Costs to acquire future stores, if any, are impossible to predict and could vary
materially from the cost to open new stores. There can be no assurance that
actual capital expenditures will not exceed anticipated levels. We believe that
cash generated from operations and funds available under our revolving line of
credit will be sufficient to satisfy our cash requirements, exclusive of
additional acquisitions, through 1999.

Year 2000 readiness statement

     Information technologies. As the Year 2000 approaches, we recognize the
need to ensure that our operations will not be adversely affected by Year 2000
software or hardware failures. We have determined that all components of our
major software and hardware systems at our corporate headquarters are Year 2000
compliant. All but seven of our stores contain major point-of-sale systems, such
as cash registers and scanners, that are also Year 2000 compliant, including
those recently acquired through the Nature's and Henry's acquisitions. Total
replacement and installation cost to date has been approximately $5.0 million.
This cost may increase if we acquire additional stores with noncompliant
point-of-sale systems. We will continue to make investments in our software
systems and applications to ensure that they are Year 2000 compliant. The
financial impact of these investments to us is not anticipated to be material in
any single year.

     Vendors, suppliers and service providers. We also are in the process of
determining whether our major suppliers, service providers, and financial
institutions are Year 2000 compliant. Many of our product vendors are

                                                        22


<PAGE>



smaller businesses that have not considered the impact of Year 2000
noncompliance and therefore are taking no steps to ensure compliance.

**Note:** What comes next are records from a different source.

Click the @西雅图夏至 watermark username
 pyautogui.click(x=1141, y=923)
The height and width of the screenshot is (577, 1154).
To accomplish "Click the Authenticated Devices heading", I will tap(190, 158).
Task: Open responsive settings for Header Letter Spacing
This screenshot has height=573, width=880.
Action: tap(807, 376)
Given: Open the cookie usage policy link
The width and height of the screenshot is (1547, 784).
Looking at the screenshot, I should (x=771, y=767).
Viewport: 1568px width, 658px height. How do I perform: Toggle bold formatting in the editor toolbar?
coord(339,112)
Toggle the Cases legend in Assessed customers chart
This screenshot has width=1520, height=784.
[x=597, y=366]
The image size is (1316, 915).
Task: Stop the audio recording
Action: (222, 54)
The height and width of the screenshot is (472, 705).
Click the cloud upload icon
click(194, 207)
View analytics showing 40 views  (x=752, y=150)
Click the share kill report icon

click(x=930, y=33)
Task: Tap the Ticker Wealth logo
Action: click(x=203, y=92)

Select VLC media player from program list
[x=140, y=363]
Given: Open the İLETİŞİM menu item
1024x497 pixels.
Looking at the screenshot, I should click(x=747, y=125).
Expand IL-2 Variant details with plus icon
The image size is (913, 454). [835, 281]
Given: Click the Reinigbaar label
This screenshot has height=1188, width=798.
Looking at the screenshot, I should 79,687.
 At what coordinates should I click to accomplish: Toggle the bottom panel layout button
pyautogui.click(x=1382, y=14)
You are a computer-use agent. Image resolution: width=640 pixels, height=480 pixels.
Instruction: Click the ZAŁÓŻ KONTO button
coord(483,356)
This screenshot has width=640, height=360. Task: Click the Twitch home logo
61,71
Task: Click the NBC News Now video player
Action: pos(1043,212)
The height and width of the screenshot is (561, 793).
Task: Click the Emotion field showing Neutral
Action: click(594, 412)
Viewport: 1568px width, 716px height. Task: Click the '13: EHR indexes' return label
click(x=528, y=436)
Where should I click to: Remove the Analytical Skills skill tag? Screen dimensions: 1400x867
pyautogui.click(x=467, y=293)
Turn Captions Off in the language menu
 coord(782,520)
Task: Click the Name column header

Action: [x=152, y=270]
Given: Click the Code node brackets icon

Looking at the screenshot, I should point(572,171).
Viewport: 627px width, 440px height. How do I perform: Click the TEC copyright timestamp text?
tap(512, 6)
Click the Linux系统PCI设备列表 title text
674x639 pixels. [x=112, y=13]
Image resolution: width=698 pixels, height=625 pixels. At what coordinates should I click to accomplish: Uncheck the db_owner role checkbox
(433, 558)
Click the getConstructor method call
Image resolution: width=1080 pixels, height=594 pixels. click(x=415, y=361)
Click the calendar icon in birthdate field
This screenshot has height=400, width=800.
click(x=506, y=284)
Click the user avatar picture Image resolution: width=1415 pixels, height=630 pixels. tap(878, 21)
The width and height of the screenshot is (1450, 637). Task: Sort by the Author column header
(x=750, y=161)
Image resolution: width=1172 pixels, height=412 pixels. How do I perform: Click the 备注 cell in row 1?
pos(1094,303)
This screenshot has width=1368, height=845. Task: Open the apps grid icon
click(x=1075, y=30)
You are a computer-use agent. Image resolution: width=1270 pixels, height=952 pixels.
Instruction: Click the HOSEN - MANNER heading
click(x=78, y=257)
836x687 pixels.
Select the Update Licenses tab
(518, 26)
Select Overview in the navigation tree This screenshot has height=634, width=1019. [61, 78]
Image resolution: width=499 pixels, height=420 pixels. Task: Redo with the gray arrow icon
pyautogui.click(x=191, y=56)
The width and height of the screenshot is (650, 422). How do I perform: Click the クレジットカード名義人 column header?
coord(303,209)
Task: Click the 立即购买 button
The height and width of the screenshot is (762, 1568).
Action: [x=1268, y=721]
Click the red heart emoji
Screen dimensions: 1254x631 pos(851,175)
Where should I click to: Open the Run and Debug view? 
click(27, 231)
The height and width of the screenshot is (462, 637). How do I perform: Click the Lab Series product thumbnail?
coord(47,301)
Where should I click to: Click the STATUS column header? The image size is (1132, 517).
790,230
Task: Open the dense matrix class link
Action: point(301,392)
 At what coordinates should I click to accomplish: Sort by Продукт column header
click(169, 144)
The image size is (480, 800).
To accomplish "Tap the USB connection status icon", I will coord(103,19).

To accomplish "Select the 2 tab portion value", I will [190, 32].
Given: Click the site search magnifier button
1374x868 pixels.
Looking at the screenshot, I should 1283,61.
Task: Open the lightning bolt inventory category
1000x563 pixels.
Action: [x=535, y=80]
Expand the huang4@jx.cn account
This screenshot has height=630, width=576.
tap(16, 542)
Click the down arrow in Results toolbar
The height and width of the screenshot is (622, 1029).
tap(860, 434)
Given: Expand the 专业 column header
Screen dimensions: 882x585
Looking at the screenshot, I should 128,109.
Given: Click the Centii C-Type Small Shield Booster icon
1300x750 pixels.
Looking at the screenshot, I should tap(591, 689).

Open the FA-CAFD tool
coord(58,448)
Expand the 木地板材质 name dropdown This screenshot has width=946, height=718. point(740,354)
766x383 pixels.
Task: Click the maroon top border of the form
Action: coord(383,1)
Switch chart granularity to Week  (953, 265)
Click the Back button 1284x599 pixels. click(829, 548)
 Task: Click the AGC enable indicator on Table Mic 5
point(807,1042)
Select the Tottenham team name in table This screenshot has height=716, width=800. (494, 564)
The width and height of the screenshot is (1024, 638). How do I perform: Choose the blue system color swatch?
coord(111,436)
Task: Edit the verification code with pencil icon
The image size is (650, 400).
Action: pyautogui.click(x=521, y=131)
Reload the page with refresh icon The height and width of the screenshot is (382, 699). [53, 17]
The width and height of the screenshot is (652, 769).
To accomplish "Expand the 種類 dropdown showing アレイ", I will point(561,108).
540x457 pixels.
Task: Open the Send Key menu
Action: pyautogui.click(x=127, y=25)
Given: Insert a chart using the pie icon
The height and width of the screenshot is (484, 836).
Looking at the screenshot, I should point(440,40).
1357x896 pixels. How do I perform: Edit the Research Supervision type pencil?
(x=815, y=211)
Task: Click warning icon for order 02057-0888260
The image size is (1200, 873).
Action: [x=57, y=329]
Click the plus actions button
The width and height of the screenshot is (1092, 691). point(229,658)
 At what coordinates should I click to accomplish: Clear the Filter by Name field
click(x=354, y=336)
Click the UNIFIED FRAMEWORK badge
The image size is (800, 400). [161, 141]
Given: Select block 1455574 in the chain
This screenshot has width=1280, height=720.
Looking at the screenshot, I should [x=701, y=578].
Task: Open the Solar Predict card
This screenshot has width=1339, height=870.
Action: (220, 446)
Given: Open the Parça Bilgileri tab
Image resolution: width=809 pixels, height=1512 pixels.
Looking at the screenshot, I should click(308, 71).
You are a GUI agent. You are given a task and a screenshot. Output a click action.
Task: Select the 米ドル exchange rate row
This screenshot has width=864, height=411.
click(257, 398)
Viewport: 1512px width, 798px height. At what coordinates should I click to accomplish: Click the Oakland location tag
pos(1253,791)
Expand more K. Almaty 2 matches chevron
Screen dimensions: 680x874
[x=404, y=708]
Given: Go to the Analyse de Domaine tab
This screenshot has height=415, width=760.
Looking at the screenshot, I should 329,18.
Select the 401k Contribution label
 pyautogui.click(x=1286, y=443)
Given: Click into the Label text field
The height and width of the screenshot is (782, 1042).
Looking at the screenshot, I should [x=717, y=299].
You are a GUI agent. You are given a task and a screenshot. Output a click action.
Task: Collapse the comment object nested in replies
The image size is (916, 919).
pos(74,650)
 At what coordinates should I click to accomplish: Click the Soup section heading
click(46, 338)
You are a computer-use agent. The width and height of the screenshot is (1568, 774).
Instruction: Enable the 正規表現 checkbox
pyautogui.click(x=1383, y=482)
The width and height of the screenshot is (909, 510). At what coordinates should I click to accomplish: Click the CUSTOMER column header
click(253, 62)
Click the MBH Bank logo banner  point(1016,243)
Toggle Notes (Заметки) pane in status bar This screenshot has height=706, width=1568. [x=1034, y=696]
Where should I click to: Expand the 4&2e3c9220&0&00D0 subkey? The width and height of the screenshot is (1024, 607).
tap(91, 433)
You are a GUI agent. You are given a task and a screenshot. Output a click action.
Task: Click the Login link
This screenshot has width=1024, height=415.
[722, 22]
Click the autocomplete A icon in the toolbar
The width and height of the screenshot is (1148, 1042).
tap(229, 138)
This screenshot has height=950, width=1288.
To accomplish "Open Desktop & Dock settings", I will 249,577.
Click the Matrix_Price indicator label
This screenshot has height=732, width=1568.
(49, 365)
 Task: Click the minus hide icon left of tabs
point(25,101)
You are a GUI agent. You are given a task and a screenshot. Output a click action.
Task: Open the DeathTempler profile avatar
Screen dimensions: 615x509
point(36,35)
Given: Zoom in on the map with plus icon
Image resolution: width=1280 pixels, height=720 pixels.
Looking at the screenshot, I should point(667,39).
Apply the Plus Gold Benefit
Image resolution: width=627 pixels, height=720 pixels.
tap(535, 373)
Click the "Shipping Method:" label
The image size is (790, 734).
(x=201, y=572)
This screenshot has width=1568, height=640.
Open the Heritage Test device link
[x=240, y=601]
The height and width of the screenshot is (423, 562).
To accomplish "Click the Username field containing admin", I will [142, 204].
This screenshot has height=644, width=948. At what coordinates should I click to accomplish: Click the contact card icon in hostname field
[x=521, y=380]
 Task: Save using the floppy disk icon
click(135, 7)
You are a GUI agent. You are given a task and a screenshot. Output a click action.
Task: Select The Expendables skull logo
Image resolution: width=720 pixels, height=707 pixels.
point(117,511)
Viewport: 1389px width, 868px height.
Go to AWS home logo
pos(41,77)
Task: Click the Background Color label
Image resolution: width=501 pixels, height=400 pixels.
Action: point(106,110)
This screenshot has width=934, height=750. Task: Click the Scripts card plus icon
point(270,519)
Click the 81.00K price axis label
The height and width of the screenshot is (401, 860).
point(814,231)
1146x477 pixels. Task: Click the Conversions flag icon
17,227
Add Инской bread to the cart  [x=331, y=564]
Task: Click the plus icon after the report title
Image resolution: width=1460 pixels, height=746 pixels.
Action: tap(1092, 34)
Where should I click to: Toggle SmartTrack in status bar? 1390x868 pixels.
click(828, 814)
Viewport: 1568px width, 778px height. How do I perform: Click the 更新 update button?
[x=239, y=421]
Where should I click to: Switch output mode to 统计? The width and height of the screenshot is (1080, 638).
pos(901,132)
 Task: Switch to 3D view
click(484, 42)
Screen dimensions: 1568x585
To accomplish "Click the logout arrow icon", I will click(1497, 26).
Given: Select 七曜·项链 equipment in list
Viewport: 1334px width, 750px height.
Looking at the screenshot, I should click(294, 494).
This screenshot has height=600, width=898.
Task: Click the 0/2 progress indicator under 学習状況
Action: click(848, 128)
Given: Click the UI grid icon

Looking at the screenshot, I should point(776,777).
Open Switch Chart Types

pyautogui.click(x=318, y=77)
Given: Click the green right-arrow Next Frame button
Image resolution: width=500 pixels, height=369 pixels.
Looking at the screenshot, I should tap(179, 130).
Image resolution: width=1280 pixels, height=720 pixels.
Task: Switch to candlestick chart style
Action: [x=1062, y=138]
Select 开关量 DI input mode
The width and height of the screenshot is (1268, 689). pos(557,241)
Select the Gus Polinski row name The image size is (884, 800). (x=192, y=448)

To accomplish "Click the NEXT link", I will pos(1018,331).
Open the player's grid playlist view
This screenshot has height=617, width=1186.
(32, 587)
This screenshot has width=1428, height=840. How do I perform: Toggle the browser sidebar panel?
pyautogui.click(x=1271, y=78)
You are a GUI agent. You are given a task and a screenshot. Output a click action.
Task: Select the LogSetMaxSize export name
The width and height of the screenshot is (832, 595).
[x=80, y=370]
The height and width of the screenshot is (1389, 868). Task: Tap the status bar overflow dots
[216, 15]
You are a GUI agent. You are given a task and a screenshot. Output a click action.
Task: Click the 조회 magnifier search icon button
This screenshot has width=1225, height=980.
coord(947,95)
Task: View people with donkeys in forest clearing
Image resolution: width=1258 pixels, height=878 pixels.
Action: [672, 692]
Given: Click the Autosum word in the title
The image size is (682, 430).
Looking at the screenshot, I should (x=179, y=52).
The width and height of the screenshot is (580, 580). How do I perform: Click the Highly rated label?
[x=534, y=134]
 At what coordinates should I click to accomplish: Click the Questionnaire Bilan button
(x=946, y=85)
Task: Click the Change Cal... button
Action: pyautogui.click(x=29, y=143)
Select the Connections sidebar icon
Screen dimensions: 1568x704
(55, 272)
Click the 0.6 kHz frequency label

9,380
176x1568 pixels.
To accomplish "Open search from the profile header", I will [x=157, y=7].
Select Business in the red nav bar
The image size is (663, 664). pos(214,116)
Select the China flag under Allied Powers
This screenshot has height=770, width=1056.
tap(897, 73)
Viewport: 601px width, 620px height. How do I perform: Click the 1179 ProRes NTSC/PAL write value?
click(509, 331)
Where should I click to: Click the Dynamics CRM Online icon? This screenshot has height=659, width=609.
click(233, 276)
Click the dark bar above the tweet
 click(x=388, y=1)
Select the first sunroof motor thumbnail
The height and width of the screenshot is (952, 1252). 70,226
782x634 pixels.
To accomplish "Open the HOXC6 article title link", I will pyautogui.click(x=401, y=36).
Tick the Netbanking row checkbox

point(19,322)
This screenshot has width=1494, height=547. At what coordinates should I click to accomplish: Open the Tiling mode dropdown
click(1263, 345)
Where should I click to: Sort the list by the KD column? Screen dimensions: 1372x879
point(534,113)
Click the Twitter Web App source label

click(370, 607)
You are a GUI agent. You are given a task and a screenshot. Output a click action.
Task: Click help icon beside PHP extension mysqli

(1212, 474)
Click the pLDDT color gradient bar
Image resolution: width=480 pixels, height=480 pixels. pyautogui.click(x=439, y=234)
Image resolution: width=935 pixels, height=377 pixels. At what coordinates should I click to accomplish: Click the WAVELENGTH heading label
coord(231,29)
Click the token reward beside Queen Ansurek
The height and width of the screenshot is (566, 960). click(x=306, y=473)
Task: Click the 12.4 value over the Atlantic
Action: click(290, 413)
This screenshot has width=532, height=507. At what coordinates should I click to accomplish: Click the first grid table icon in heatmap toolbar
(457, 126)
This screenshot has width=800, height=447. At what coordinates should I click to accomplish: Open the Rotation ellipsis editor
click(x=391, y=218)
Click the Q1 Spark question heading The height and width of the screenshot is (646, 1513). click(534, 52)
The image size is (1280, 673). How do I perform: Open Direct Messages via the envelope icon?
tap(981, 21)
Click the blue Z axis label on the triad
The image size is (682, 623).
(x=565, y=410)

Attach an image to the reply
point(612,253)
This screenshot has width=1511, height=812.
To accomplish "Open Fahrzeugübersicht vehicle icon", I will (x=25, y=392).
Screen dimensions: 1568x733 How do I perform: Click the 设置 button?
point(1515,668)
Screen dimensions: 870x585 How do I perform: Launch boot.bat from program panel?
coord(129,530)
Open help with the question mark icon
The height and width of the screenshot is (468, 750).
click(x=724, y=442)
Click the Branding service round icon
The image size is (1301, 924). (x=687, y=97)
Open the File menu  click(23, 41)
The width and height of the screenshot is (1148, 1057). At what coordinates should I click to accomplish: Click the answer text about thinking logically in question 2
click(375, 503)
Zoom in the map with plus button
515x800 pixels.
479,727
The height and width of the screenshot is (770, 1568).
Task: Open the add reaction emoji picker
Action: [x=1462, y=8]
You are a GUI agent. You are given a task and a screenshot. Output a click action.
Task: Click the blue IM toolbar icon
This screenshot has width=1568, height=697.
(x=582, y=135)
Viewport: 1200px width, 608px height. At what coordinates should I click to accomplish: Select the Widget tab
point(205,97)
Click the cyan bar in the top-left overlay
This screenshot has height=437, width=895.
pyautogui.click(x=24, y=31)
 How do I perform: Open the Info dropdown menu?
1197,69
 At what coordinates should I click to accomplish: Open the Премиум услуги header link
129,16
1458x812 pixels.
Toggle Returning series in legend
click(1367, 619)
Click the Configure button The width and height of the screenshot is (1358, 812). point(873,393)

To the
extent that product vendors' manufacturing or distribution systems fail as a
result of Year 2000 noncompliance, certain products carried by our stores could
become unavailable, resulting in decreases in operating revenues, although in
many circumstances alternative local vendors' products may be available. We are
currently requesting Year 2000 compliance statements from our major vendors to
determine whether such vendors' distribution of product may be interrupted as a
result of Year 2000 compliance problems. We will, based on the responses
received, formulate an alternative action plan to ensure minimal impact on the
available supply of products in our stores. One of our largest distributors
recently provided information to its customers concerning its own Year 2000
compliance. Currently this distributor has upgraded or replaced the majority of
its technology infrastructure and devices that had embedded computer chips with
compliant systems and devices, and is currently testing its upgrades. At this
time, we cannot evaluate the magnitude of the impact that a failure by that
distributor to successfully install compliant systems could have on our
operations. A failure in the distributor's warehouse facilities could affect our
ability to stock product in certain of our stores, resulting in lower sales
revenues in those stores. Our stores' operations could be materially adversely
affected if utilities, particularly the power supply, are disrupted. At this
time we are in the process of developing contingency plans to address product or
utility disruptions.

     If our financial institutions are not Year 2000 compliant, a failure in
their operating system could result in our temporary inability to access
necessary cash resources required for operations; we expect that normal store
operations, however, will generate sufficient revenues to cover daily operating
needs. Our credit card processor has confirmed to us that it has adapted its
systems to accept credit cards issued with expiration dates of 2000 and beyond
and has also completed implementation of all phases of its compliance program in
accordance with guidelines of the Federal Financial Institutions Examination
Council.

     Mechanical systems. We have commenced review of the various individual
mechanical systems in our stores, such as heating, ventilation and air
conditioning, refrigeration and security systems, to determine whether any Year
2000 compliance issues exist as to these systems. We have contacted the
suppliers of certain store systems with embedded chips where Year 2000
compliance may be an issue to obtain confirmation of compliance or instructions
for reprogramming in the event of a compliance problem. Responses received to
date to a questionnaire sent to service providers of mechanical systems indicate
there will be little impact on store operations due to Year 2000 noncompliance
in mechanical systems. We do not anticipate that any major store mechanical
systems will require replacement because of Year 2000 compliance concerns or
that noncompliance of any mechanical systems will have any material effect on
store operations. The dollar value of perishable goods that could be affected by
a failure in refrigerated systems is small in comparison to the total inventory
of any one store.

     The estimates and conclusions regarding Year 2000 impact contained above
are forward-looking statements based on our best estimates of future events.
Actual results may differ due to certain risks and uncertainties that we cannot,
at this time, predict.

                                                        23


<PAGE>



                                    BUSINESS

Introduction


     Wild Oats is the second largest natural foods supermarket chain in North
America. As of the date of this prospectus, we operate 92 stores in 21 states
and British Columbia, Canada under several names, including:

     o    Wild Oats Community Market (Nationwide)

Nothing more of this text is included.